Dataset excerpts
- - -

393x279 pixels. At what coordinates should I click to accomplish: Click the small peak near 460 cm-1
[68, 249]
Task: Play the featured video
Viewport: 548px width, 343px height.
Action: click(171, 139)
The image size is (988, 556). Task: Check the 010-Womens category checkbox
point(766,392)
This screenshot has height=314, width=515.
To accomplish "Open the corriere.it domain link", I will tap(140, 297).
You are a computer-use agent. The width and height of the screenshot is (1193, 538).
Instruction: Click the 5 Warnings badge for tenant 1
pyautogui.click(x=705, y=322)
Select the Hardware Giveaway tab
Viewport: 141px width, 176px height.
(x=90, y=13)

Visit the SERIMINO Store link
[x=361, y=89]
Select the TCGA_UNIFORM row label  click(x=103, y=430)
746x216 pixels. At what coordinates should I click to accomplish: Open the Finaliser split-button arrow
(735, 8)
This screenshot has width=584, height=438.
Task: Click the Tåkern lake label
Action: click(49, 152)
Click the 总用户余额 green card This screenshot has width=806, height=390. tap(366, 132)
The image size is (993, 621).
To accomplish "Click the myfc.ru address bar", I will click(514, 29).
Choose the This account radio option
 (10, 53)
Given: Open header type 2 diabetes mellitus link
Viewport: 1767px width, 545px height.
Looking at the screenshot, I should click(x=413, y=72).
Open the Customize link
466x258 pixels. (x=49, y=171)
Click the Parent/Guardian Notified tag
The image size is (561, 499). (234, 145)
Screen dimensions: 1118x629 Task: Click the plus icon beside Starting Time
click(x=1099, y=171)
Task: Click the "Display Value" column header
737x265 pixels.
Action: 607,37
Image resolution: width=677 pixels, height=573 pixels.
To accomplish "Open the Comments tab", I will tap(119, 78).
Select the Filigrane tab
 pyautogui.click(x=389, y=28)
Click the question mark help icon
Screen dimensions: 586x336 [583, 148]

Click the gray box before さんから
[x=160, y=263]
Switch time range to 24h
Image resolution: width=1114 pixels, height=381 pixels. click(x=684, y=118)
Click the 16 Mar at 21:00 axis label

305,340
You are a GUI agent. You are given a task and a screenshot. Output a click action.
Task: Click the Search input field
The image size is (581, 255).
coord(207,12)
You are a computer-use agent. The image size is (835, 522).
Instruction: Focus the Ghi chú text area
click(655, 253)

- - -

◆ **WHAT TO WORK ON**
Pull every line containing "header" out of the records.

◆ **RESULT OF THE TASK**
Given: Open header type 2 diabetes mellitus link
Task: Click the "Display Value" column header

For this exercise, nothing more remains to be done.